Dans le livre qui relate cette aventure (The Swerve - "la déviation" -, de Stephen Greenblatt, W. W. Norton, 2011), un chapitre est consacré à l'histoire d'une fin du monde : celle du monde classique et de la perte de la plupart de ses oeuvres. Presque mille ans après, les précurseurs de la Renaissance écument les bibliothèques des monastères afin de retrouver des chefs-d'oeuvre oubliés. Bracciolini, secrétaire pontifical, après l'échec de son parti - le pape, son employeur, sera jeté en prison -, part à travers monts et vaux de Bavière à la recherche d'autres trésors. C'est ainsi que, probablement dans le monastère de Fulda, il tombe en 1417 sur une copie du De rerum natura (De la nature), de Lucrèce.

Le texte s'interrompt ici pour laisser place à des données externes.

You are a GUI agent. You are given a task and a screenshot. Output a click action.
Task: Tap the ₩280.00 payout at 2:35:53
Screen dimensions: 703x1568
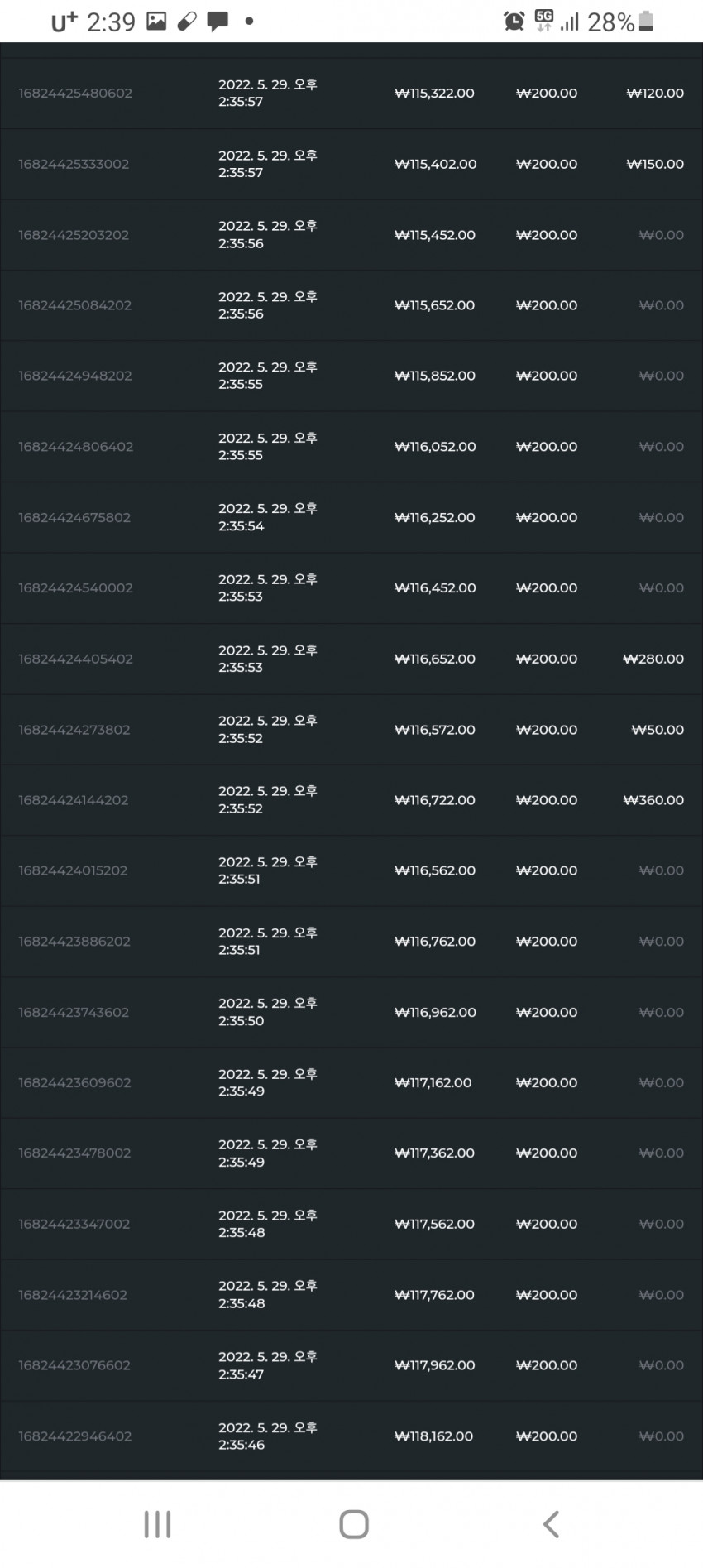coord(653,659)
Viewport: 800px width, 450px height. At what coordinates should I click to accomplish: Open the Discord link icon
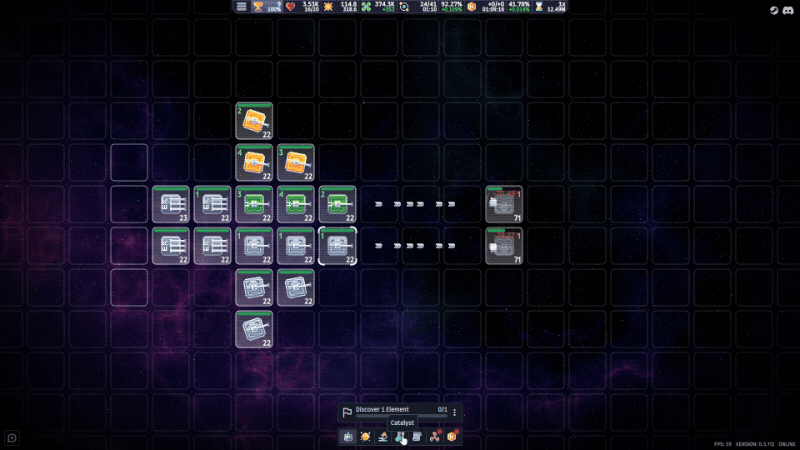pos(788,10)
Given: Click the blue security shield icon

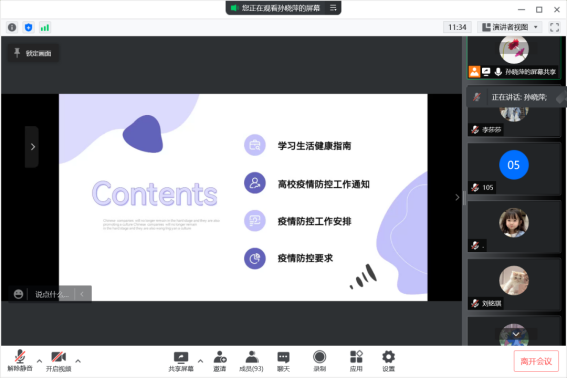Looking at the screenshot, I should click(x=29, y=27).
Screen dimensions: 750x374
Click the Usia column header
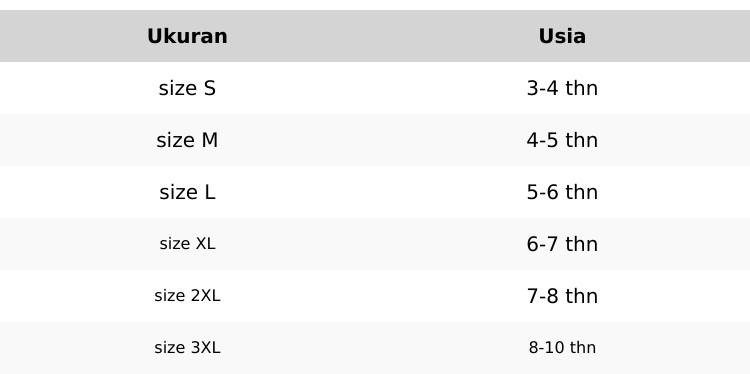click(x=562, y=36)
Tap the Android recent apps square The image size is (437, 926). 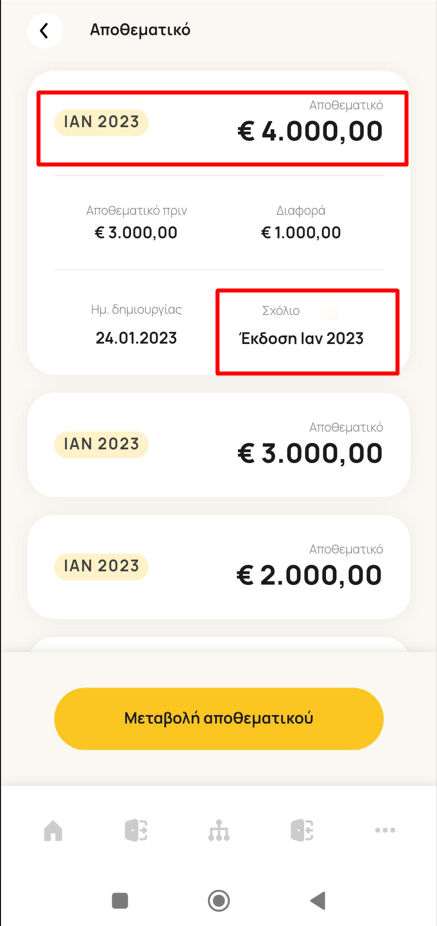120,900
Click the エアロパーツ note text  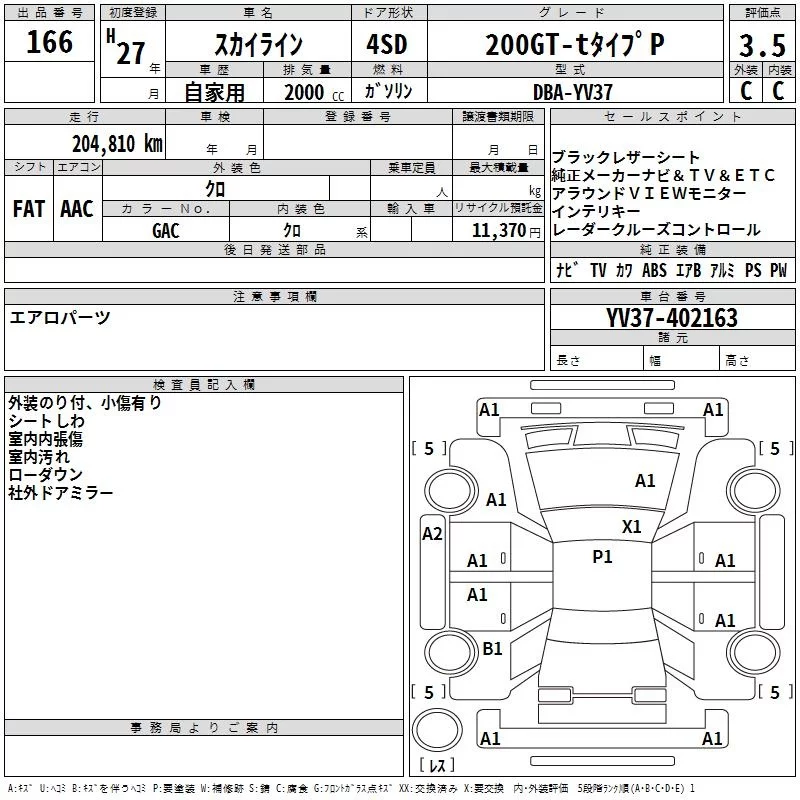coord(60,318)
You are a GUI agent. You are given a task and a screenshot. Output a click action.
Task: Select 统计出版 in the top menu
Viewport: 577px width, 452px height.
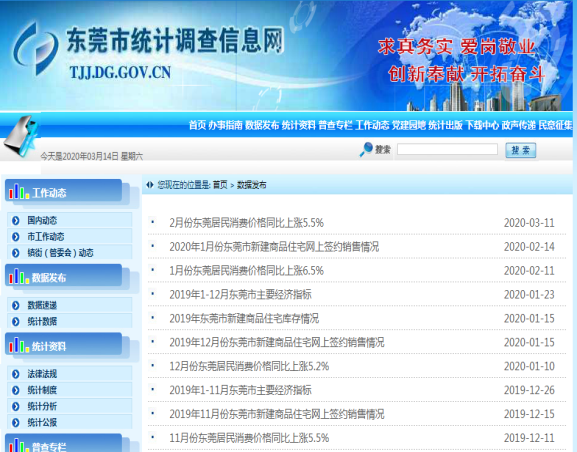(445, 126)
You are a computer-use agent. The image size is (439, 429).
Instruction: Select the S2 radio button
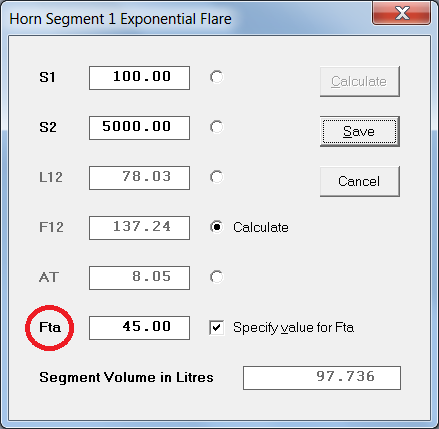coord(217,127)
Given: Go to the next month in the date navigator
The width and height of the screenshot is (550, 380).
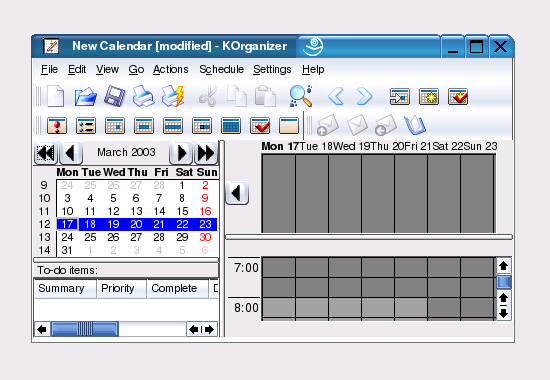Looking at the screenshot, I should [181, 153].
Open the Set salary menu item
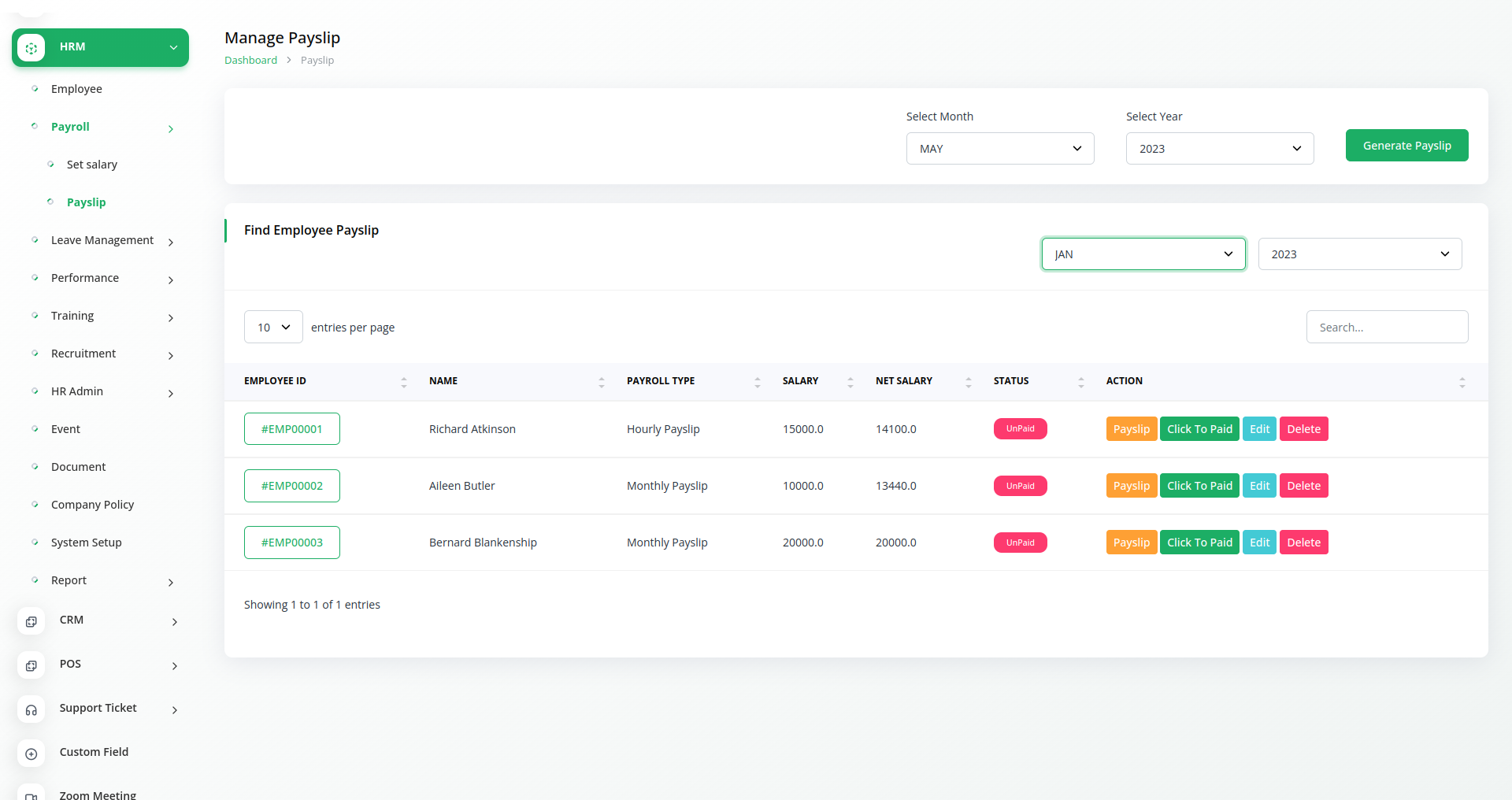Image resolution: width=1512 pixels, height=800 pixels. click(92, 165)

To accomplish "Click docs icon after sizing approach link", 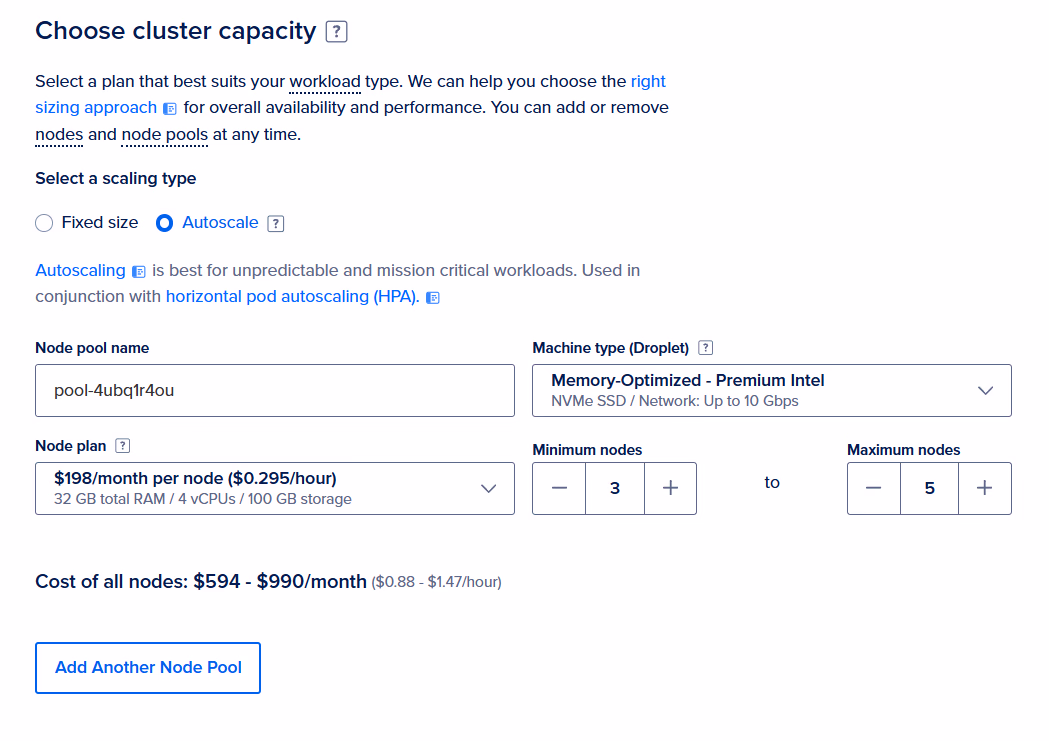I will click(x=170, y=108).
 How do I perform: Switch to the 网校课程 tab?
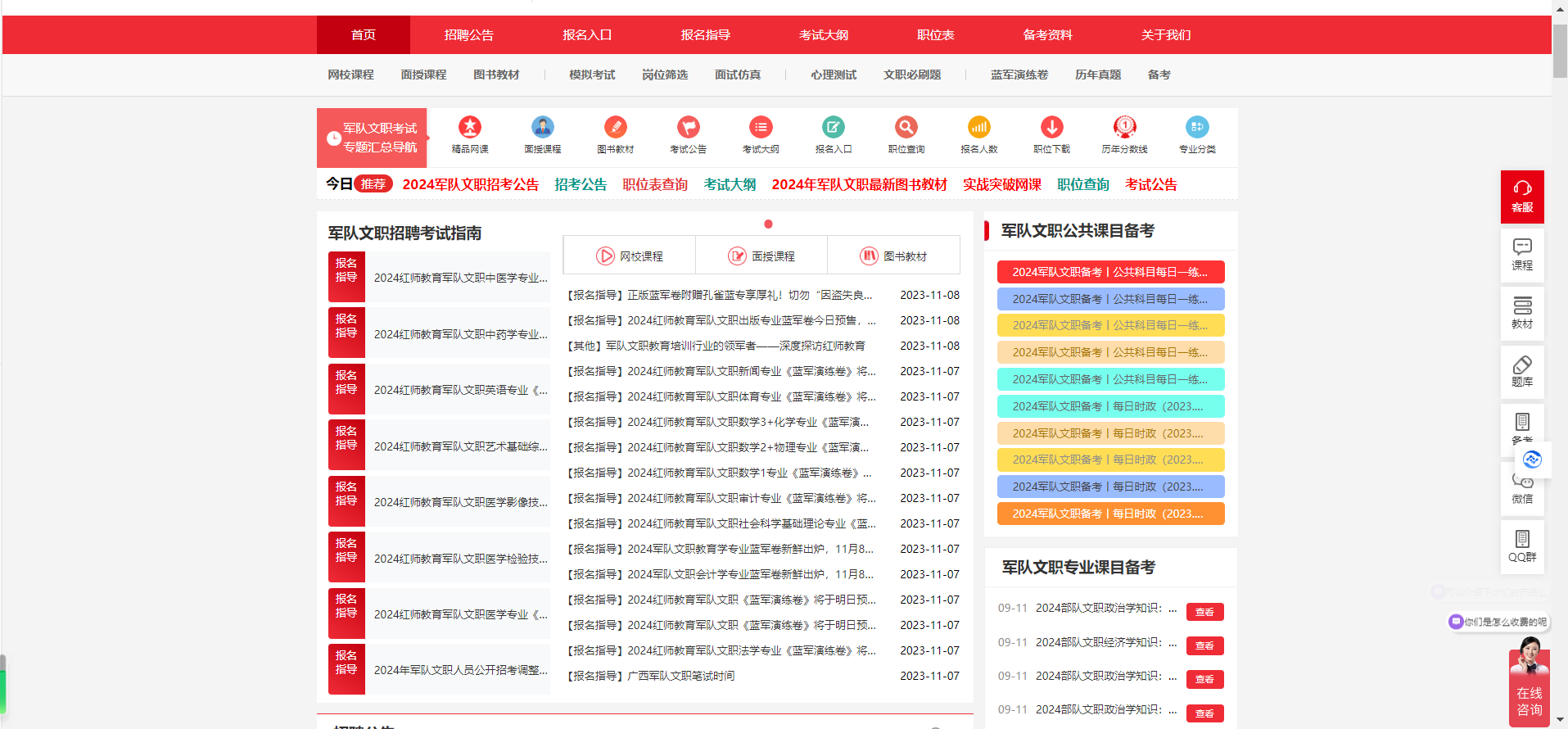pos(629,256)
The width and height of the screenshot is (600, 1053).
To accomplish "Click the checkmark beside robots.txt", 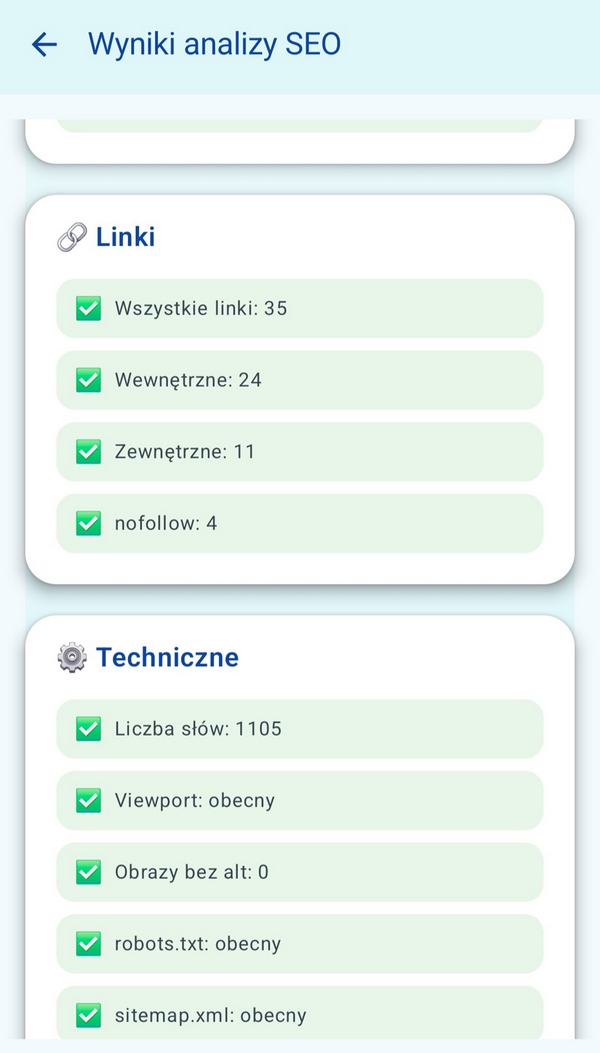I will pos(88,943).
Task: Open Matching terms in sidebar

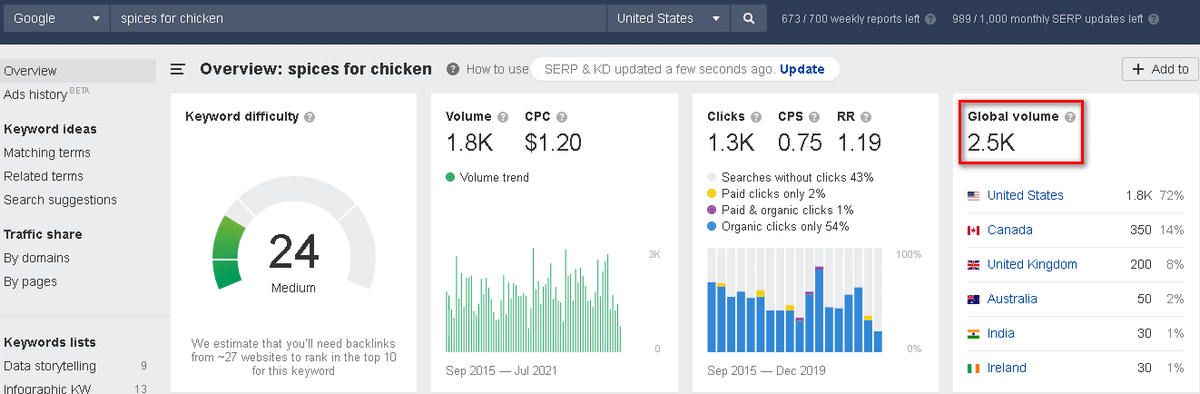Action: 47,153
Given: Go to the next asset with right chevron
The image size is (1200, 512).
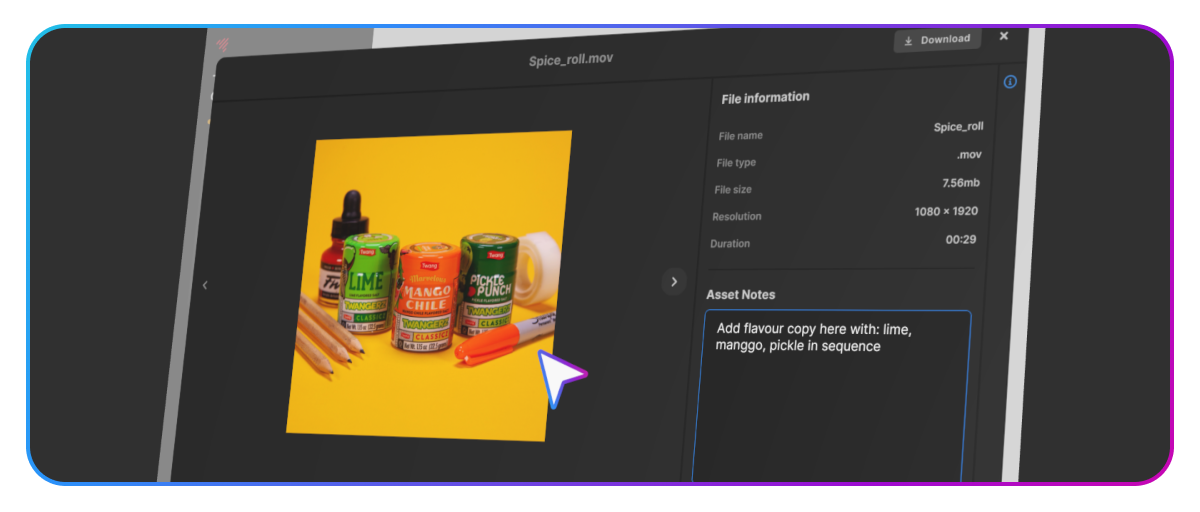Looking at the screenshot, I should [x=674, y=282].
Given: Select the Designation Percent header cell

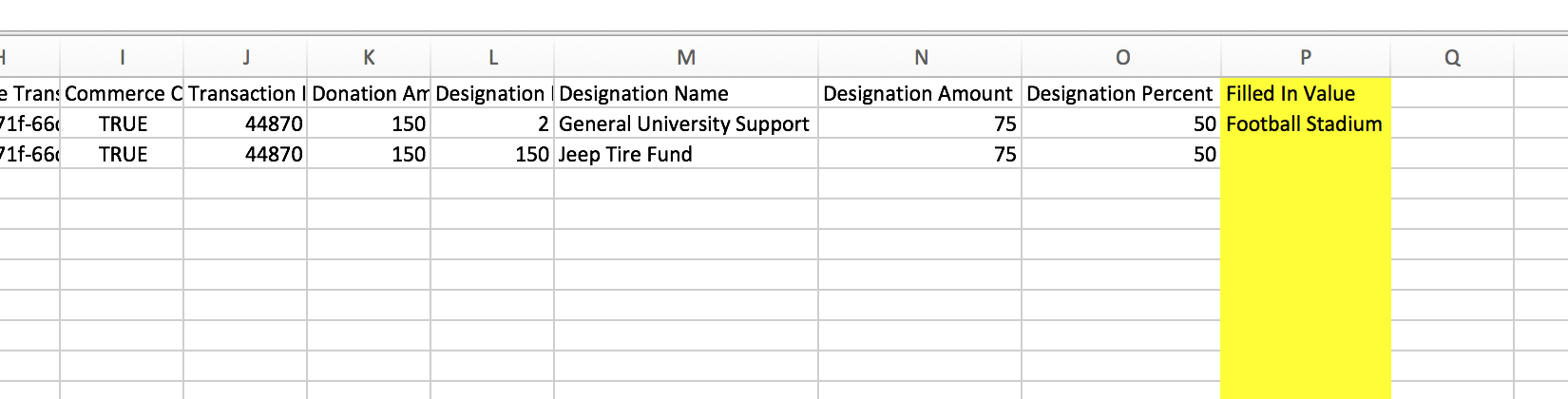Looking at the screenshot, I should point(1120,93).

Bracciolini se rend rapidement compte qu'il a mis la main sur une oeuvre hors norme, radicale, excessive déjà pour les auteurs classiques. Lucrèce, disciple fidèle d'Epicure, y expose un matérialisme sans concessions : l'Univers est constitué d'un nombre infini d'atomes qui se meuvent au hasard à travers l'espace, formant des structures complexes pour se désagréger et former par la suite de nouvelles configurations. Il n'y a pas de grand plan, pas d'architecte divin.
Les atomes et le vide sont tout ce qui existe et l'âme est mortelle.
Mais c'est loin d'être une vision désolante : Lucrèce chante la libération de l'humanité de ses peurs les plus irrationnelles. Après la mort, nos atomes iront former d'autres configurations. Il ne faut donc craindre ni la mort ni les dieux. Et la nature est animée par une vitalité interne éblouissante, qui suscite toujours des nouvelles rencontres entre atomes.
Longtemps on s'est moqué du clinamen, la déviation qui, selon lui, modifiait au hasard la trajectoire des atomes. En réalité, sa conception du monde est très riche et, pour certains aspects, moderne. Rien à voir avec ceux qui pensaient que la nature est un grand mécanisme d'horlogerie. Sans doute Lucrèce serait-il assez intéressé par la mécanique quantique et son royaume de l'indétermination.
La meilleure partie du livre retrace le succès fulgurant et discret de cette oeuvre. Les plus brillants esprits européens le lisent attentivement et s'en inspirent. Giordano Bruno y puisera une vision de l'Univers où les mondes habités sont multiples, tous formés de la même matière, sans distinction entre terre et ciel. Galilée y trouvera peut-être son atomisme. Montaigne, qui citera cent fois Lucrèce dans ses Essais, en avait fait son livre de chevet. De même pour Machiavel, qui appliquera cette vision d'un monde sans providence à l'étude de l'histoire et de la politique. Pierre Gassendi initiera Molière à Lucrèce, dont il aurait fait une traduction en vers, malheureusement perdue.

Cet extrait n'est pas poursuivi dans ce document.